Ici il se dérobe à nous. Ses ennemis l’empêchèrent d’être nommé à l’Assemblée législative en dénonçant son âge ; il est certain qu’il en garda une rancune profonde, et quand il reparut, un an plus tard, député à la Convention, son cœur était envenimé. Une lettre écrite dans l’intervalle nous le montre en proie à une colère furieuse dont la cause première était dans sa défaite électorale, mais qui s’aigrissait encore de circonstances particulières, à nous inconnues. À la Convention, Saint-Just ne nous apparaît que calme d’aspect, inflexible, maître de lui ; son ardeur est fixée, et se recouvre d’un front impassible. Ici, dans cette lettre qui est de juillet 1792, nous le surprenons en plein dans le désordre et comme dans le travail de sa frénésie. Tout fanatisme, en secret, a dû passer par là. On dirait que le soleil du 10 août, qui se lève déjà à l’horizon, lui donne sur la tête et lui embrase le cerveau :
Je vous prie, mon cher ami (écrit-il à un M. Daubigny), de venir à la fête ; je vous en conjure ; mais ne vous oubliez pas toutefois dans votre municipalité. J’ai proclamé ici le destin que je vous prédis : vous serez un jour un grand homme de la République : Pour moi, depuis que je suis ici, je suis tourmenté d’une fièvre républicaine qui me dévore et me consume. J’envoie par le même courrier à votre frère la deuxième (sans doute quelque lettre ou brochure). Procurez-la-vous dès qu’elle sera prêter. Donnez-en à MM. de Lameth et Barnave ; j’y parle d’eux. Vous m’y trouverez grand quelquefois. Il est malheureux que je ne puisse rester à Paris. Je me sens de quoi surnager dans le siècle. Compagnon de gloire et de liberté, prêchez-la dans vos sections ; que le péril vous enflamme. Allez voir Desmoulins, embrassez-le pour moi, et dites-lui qu’il ne me reverra jamais, que j’estime son patriotisme, mais que je le méprise, lui, parce que j’ai pénétré son âme, et qu’il craint que je ne le trahisse.
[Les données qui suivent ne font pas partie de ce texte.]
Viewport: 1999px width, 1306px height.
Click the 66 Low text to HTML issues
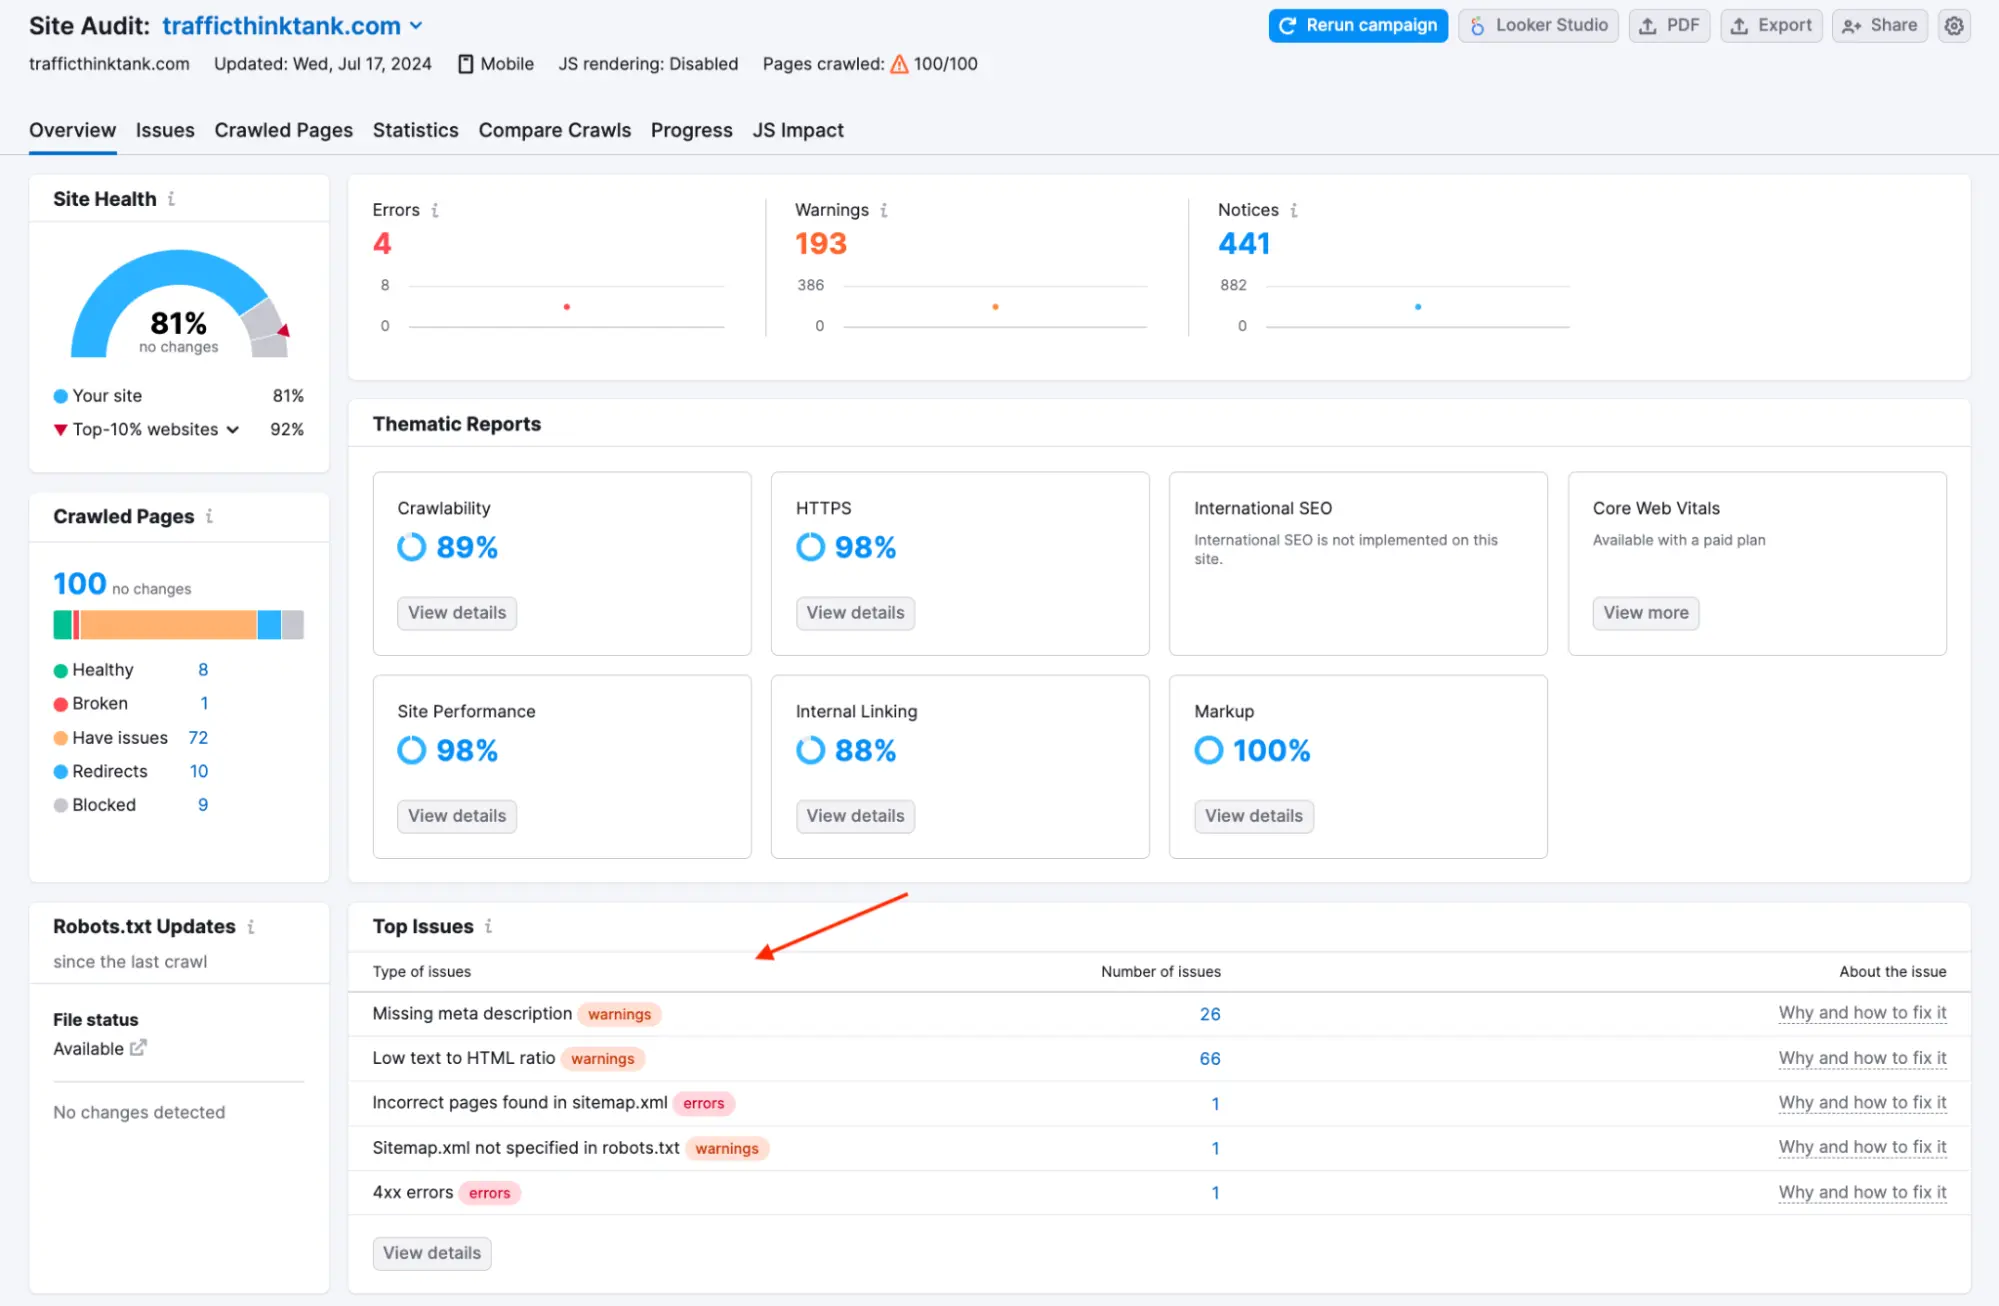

Dites-lui qu’il n’abandonne pas la bonne cause et recommandez-le-lui, car il n’a point encore l’audace d’une vertu magnanime. Adieu ; je suis au-dessus du malheur. Je supporterai tout ; mais je dirai la vérité. Vous êtes tous des lâches qui ne m’avez point apprécié. Ma palme s’élèvera pourtant et vous obscurcira peut-être. Infâmes que vous êtes, je suis un fourbe, un scélérat, parce que je n’ai pas d’argent à vous donner ! Arrachez mon cœur et mangez-le ; vous deviendrez ce que vous n’êtes point : grands…
Ô Dieu ! faut-il que Brutus languisse oublié loin de Rome ! Mon parti est pris cependant : si Brutus ne tue point les autres, il se tuera lui-même.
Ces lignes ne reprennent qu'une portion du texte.